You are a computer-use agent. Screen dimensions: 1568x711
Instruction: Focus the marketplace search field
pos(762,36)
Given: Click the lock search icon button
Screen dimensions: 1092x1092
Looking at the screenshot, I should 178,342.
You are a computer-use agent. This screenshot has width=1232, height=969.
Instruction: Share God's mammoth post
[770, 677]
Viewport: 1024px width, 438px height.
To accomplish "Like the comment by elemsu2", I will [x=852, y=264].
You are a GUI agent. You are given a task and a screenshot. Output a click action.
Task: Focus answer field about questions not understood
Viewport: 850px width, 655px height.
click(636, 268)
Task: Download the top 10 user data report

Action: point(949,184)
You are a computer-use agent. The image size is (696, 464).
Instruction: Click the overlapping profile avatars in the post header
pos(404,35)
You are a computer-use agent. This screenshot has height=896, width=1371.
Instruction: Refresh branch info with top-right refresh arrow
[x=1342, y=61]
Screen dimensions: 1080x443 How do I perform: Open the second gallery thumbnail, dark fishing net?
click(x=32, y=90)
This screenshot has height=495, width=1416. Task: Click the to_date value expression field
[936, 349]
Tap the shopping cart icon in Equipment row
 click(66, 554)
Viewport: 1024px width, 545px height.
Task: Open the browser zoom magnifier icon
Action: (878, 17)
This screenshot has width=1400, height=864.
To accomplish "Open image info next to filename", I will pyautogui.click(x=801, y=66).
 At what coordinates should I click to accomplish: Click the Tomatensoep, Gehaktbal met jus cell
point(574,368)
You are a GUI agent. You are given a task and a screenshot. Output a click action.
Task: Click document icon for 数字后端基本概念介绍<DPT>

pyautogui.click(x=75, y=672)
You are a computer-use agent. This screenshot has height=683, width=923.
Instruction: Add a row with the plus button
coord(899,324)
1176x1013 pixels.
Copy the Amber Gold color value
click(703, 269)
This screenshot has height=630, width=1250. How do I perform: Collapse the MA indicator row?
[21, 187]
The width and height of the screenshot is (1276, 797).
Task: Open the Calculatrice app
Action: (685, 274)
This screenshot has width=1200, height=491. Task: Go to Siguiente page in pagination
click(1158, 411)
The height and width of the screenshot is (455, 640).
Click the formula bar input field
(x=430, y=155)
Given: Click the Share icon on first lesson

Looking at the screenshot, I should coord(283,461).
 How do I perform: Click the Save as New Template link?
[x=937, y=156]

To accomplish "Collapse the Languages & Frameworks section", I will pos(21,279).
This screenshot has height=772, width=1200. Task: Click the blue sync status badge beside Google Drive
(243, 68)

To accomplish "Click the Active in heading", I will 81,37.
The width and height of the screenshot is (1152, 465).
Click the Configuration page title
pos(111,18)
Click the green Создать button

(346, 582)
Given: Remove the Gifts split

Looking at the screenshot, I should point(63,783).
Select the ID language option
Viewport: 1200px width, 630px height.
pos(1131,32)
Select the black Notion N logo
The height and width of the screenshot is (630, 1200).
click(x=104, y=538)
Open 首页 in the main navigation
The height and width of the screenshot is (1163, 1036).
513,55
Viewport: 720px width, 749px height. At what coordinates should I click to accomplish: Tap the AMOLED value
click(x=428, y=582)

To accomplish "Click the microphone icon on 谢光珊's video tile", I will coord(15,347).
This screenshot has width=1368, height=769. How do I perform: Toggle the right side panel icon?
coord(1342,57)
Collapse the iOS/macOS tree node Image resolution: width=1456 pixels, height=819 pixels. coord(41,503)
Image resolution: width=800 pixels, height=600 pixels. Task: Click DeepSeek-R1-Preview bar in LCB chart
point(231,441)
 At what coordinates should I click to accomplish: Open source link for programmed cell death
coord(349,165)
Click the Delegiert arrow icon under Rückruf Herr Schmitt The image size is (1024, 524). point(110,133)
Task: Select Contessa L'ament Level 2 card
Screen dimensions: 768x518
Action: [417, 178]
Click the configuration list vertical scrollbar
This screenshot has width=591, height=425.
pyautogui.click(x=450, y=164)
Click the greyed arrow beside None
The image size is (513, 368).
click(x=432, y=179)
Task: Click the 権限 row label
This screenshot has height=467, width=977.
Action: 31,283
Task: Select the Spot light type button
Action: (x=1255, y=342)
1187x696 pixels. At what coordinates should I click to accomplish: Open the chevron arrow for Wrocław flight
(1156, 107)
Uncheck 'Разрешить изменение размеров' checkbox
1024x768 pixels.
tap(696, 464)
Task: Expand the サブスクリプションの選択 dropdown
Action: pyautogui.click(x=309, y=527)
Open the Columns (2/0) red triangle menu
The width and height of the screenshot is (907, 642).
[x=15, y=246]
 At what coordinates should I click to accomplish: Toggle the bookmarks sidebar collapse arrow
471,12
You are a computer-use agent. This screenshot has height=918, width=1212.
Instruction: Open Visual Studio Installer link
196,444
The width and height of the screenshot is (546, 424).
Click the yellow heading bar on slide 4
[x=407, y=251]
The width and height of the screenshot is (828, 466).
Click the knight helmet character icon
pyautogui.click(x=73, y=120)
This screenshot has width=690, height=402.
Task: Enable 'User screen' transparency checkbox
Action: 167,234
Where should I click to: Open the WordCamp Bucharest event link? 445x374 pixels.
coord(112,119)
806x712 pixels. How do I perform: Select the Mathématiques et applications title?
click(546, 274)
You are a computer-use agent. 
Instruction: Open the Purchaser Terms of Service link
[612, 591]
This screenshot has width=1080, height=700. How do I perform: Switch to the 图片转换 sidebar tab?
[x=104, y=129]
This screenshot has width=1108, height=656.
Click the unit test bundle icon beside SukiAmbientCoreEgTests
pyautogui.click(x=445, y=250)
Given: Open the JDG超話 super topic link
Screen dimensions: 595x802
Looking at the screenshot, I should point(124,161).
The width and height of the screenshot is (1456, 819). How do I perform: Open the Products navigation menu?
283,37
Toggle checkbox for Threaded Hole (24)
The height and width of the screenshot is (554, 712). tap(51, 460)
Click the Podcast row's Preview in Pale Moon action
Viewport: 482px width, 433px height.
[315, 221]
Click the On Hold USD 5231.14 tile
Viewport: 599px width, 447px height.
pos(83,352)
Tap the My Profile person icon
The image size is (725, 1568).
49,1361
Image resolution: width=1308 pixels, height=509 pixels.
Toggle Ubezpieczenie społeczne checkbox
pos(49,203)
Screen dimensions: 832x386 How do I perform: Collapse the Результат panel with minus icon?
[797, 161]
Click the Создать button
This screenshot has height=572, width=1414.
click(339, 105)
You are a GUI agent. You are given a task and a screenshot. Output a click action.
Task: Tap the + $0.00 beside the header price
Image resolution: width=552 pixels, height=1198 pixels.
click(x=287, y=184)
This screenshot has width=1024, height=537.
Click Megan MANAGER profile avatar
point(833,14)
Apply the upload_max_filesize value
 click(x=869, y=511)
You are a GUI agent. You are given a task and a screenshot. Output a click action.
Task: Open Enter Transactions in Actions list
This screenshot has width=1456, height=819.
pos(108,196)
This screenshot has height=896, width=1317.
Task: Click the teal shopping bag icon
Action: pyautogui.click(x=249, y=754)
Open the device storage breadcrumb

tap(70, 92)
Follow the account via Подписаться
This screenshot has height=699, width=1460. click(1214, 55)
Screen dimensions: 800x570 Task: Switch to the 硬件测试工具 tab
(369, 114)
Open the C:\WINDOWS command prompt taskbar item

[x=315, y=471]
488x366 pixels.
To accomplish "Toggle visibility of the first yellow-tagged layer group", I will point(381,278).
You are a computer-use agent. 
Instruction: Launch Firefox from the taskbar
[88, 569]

# BRIEF:
Consider the string "computer". State how many lines of the data contain it, giving the number alone.

# YOUR RESPONSE:
8